With the scuffle of four retreating pairs of shoes, the corridor fell silent again, but not for long. Only a few seconds went by before Severus found out what had precipitated the Gryffindors' sudden departure. Mrs. Norris appeared at the end of the hall and sat, red eyes fixed on Severus, tail curled smugly about her front paws. Her master was not far behind, and Severus was caught.
He didn't say a word as he was hauled off to detention. It was early enough in the evening that Filch decided not to wait until the next day to deliver his punishment. Why wait when the fun could begin now and Mrs. Norris' several litter boxes needed cleaning? Severus had learned early on that there was no point in trying to explain himself to the caretaker of Hogwarts, and that anything he said would probably be used against him, so he kept his mouth shut even when Filch deliberately provoked him. Instead, he passed the time by devoting his energy to hating Potter and thinking murderous thoughts about him and all Gryffindors—except Lily. Lily had always been his friend before she was Potter's, however little sense it made. No way was Severus giving him the satisfaction of messing with that!
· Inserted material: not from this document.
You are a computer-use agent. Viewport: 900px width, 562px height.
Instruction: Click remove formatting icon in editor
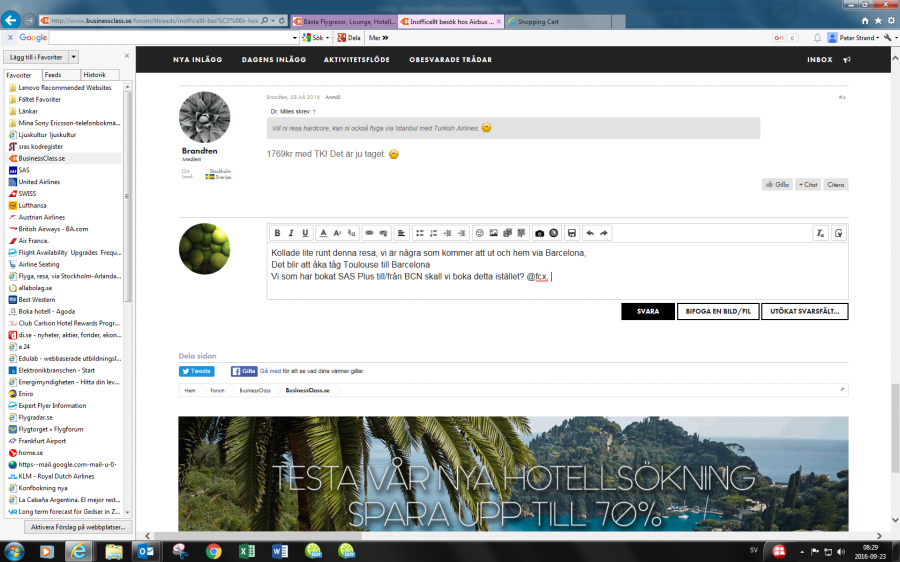coord(820,233)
By the time Severus got back to his dorm, after trying with marginal success to wash the stink of cat and dungbombs off himself, he had come up with five more ways to skin a cat, four potential methods of fulfilling his promise to Potter, eight additional torture techniques he'd like to try on the rest of them, (five golden rings!), and one more reason to put up with Lily. His homework was done, and Lucius was asleep already, so Severus wouldn't have to be endlessly taunted about the episode until tomorrow. All in all, he had to admit that it hadn't been such a bad day, after all. Maybe… maybe tomorrow the Voldemort craze would fade away just as it had come up, and his dorm mates would finally learn to take proper care of dirty laundry, and Lucius would stop being an asshole, and he, Severus, would take his final revenge on Potter and his gang.
As Severus fell into a sleep that proved to be fitful and uneasy, he had the strangest feeling that somewhere, the Ironic Overpower of the Universe was laughing at him.
"Well, that wasn't so bad" is right up there with "well, it can't get any worse" on the list of phrases guaranteed to call unwanted attention to yourself on a cosmic scale. If any one of us had learned it sooner, we would have saved ourselves a lot of trouble.